Directions
Excluding every picture, print exactly the lines from the one containing "Click the shopping" through the end of the material below, both ends included.

### Data records ###

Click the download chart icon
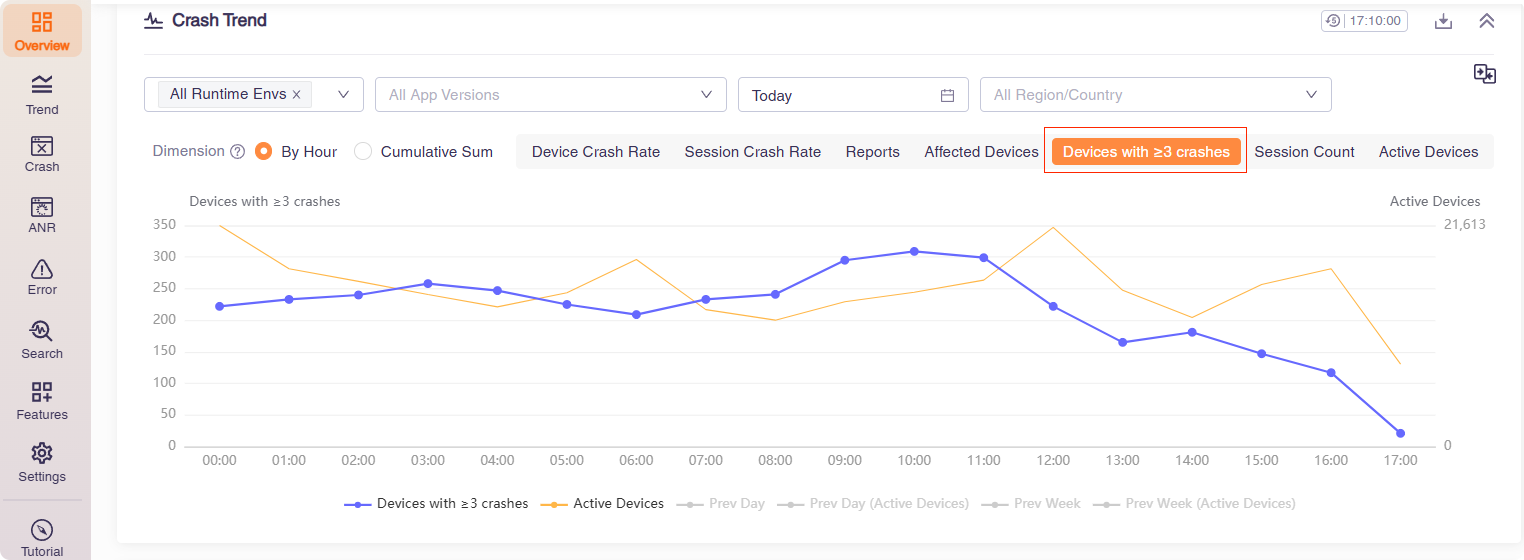 [x=1443, y=21]
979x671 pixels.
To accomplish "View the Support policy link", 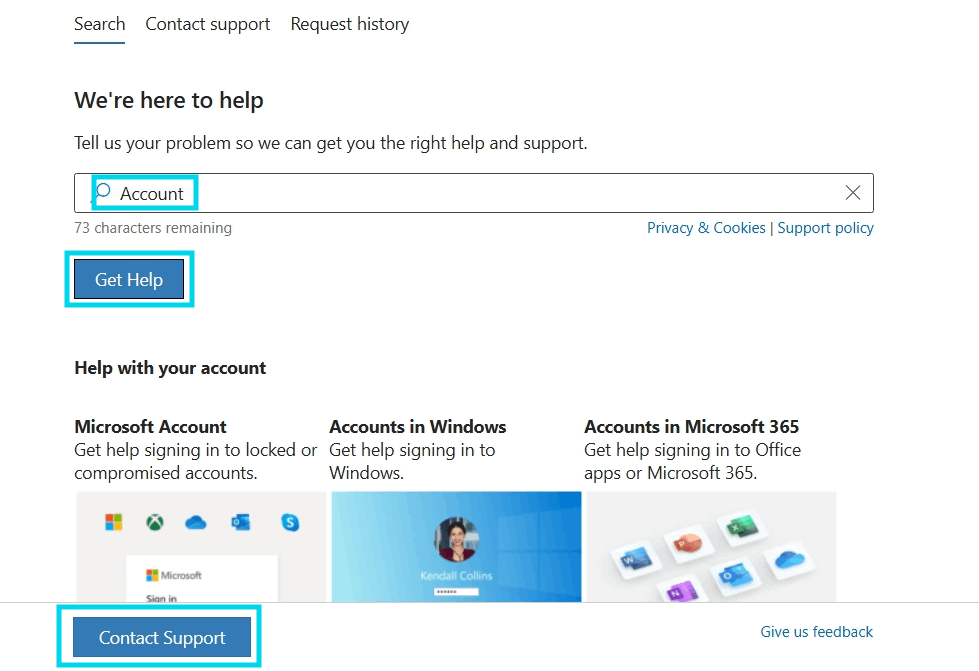I will [825, 228].
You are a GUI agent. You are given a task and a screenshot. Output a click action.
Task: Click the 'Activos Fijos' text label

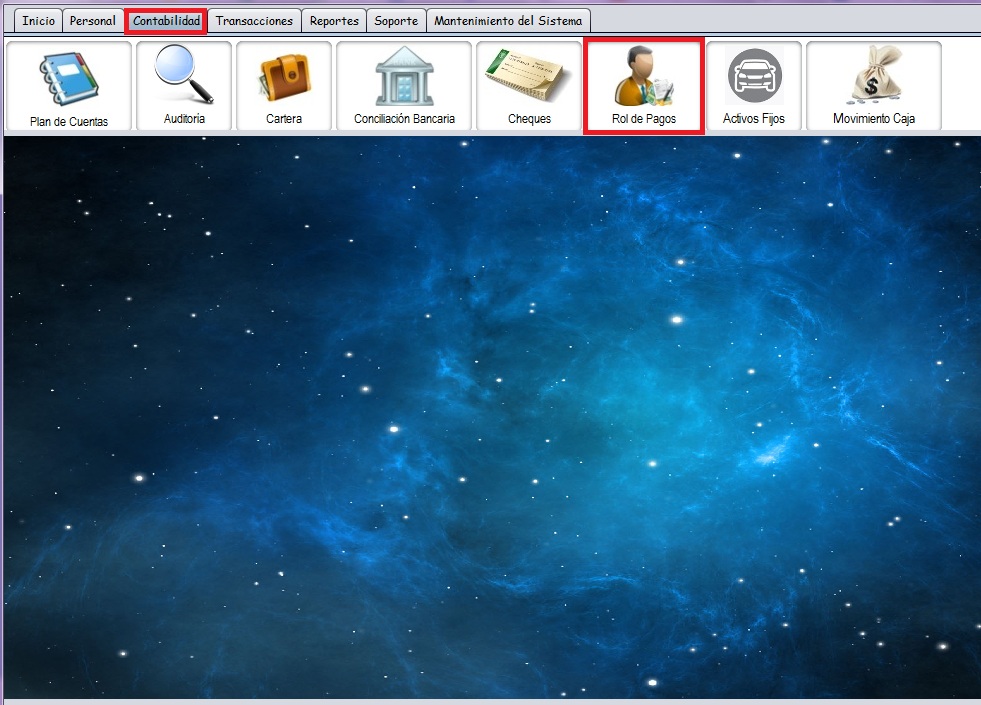(754, 119)
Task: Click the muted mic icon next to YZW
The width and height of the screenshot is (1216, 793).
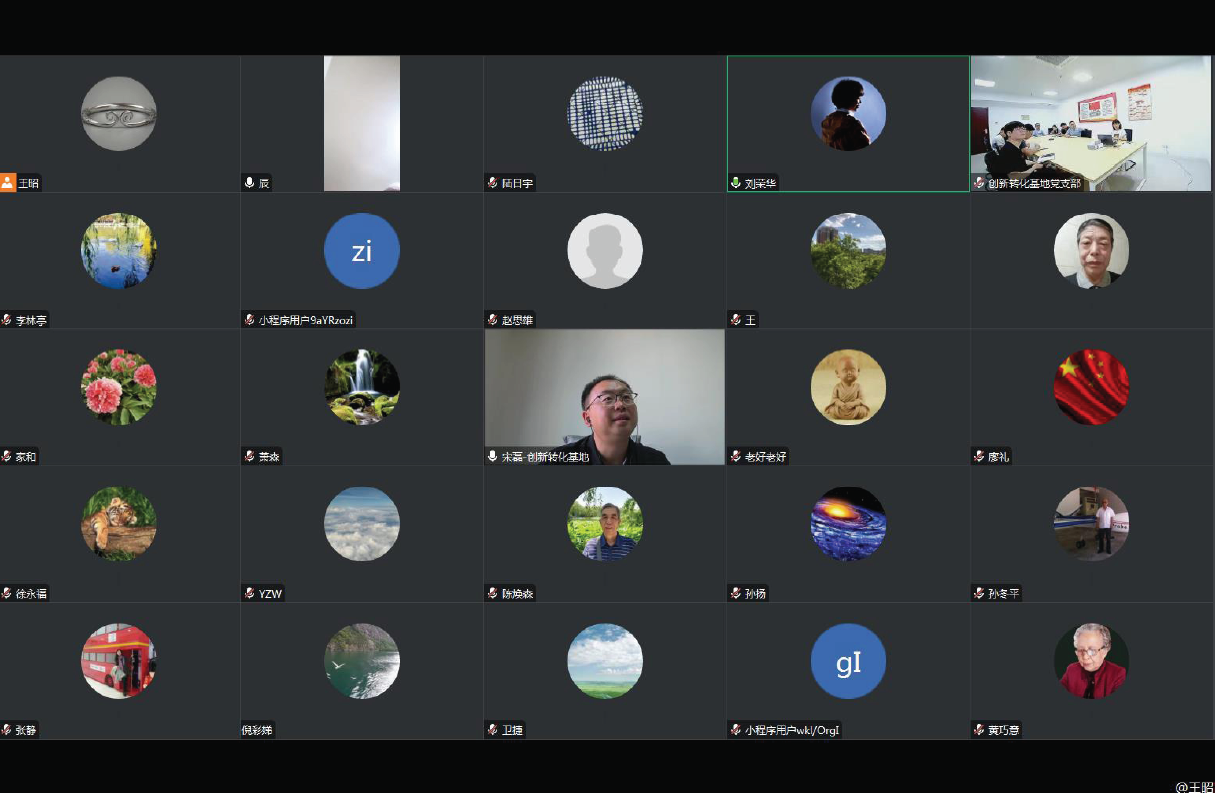Action: click(x=250, y=593)
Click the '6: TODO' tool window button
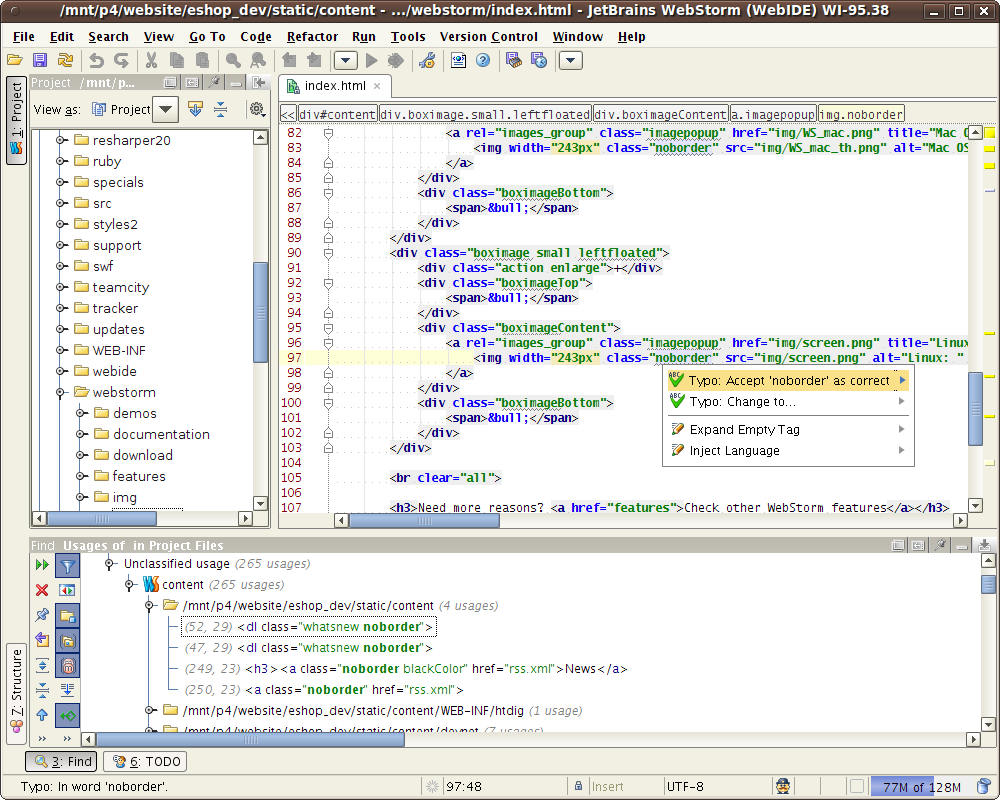The width and height of the screenshot is (1000, 800). pyautogui.click(x=147, y=762)
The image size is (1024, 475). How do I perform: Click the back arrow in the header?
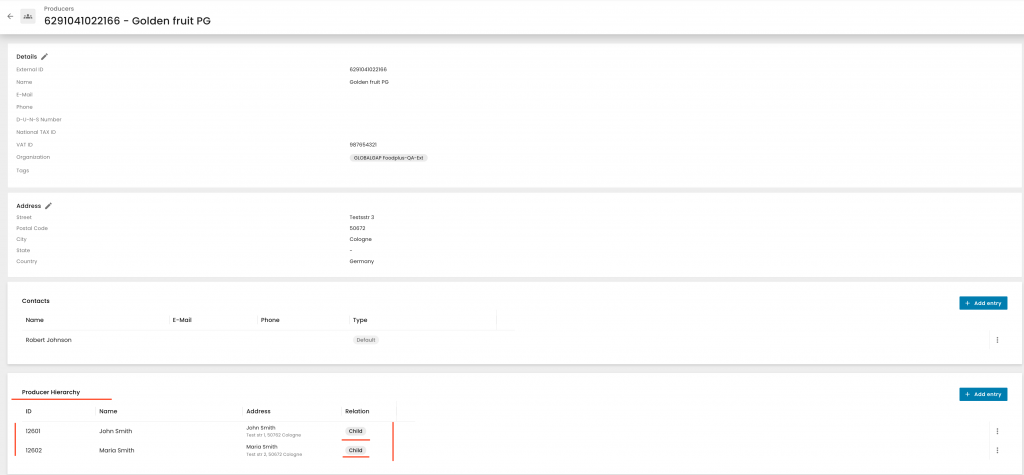(x=10, y=17)
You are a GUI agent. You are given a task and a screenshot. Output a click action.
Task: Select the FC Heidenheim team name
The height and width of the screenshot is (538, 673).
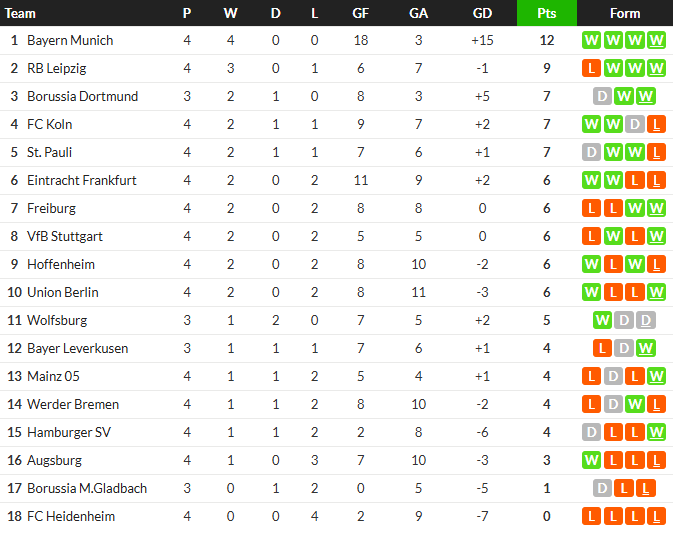click(71, 517)
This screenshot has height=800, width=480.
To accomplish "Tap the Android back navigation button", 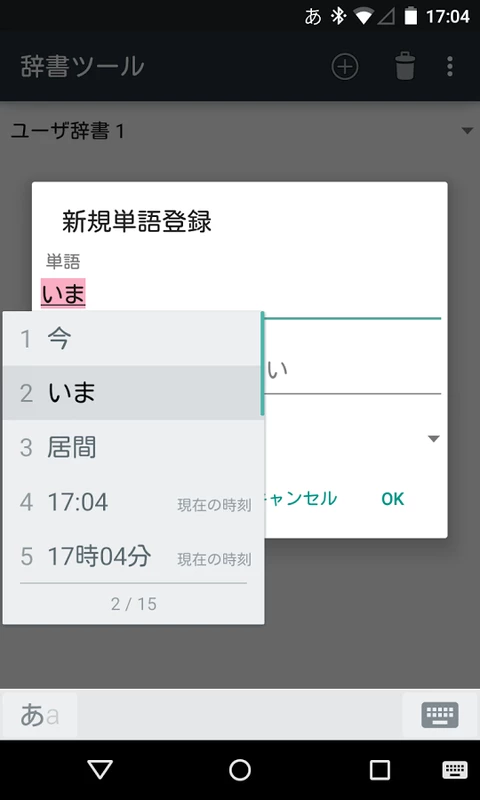I will (x=100, y=770).
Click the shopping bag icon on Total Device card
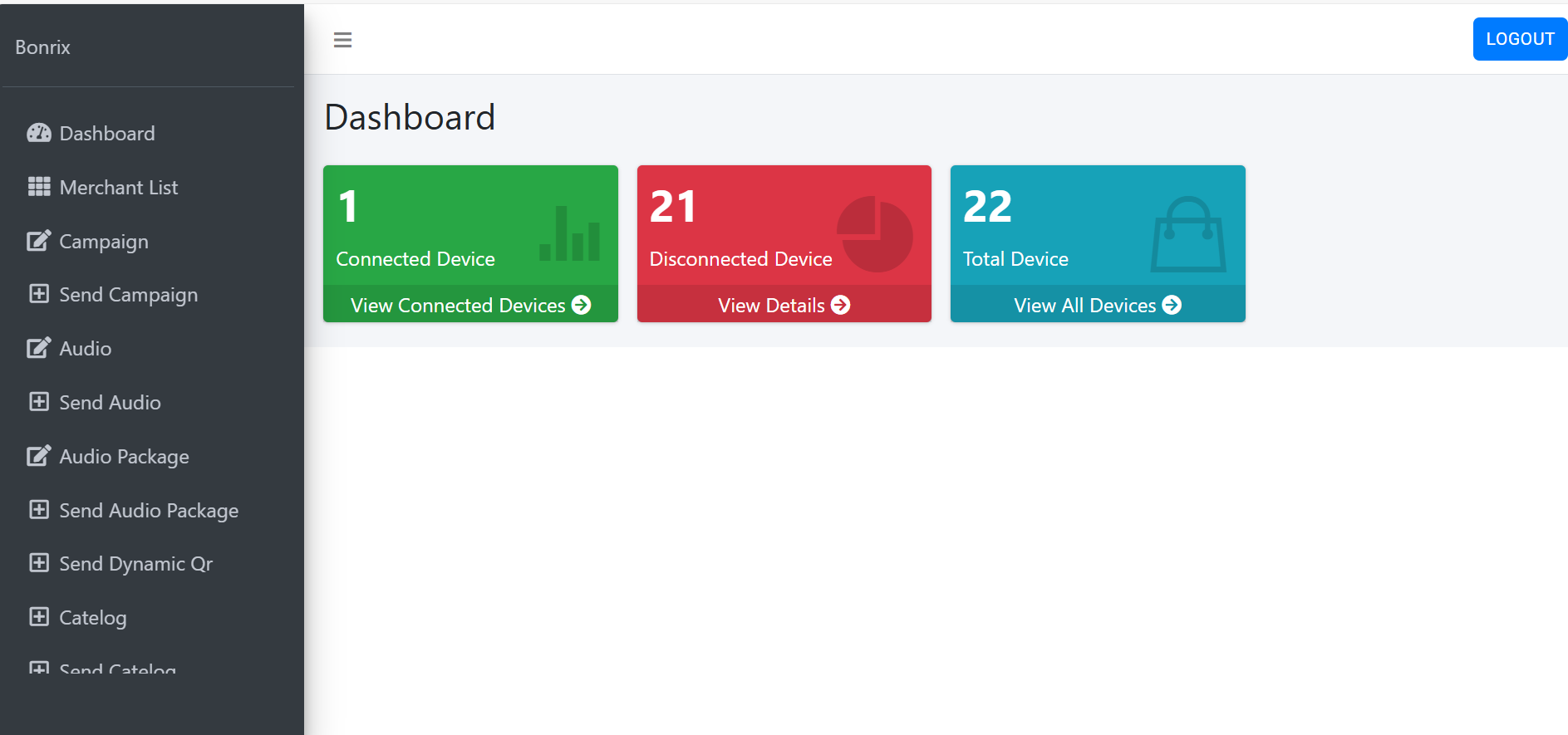The height and width of the screenshot is (735, 1568). [x=1188, y=235]
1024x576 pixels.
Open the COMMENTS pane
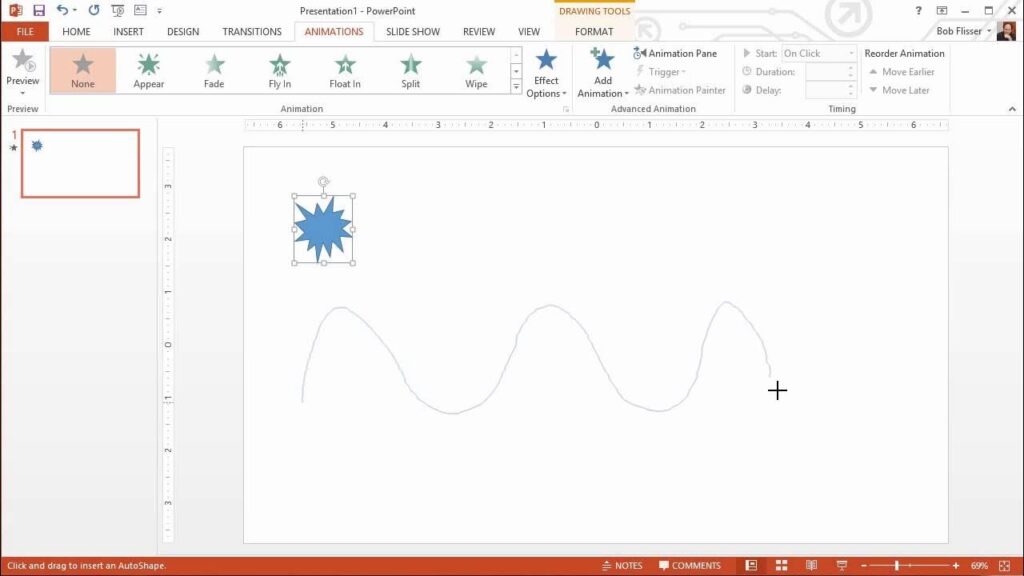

###

Your solution
Click the shopping bag icon on Total Device card
The height and width of the screenshot is (735, 1568). [x=1188, y=235]
1024x576 pixels.
Open the COMMENTS pane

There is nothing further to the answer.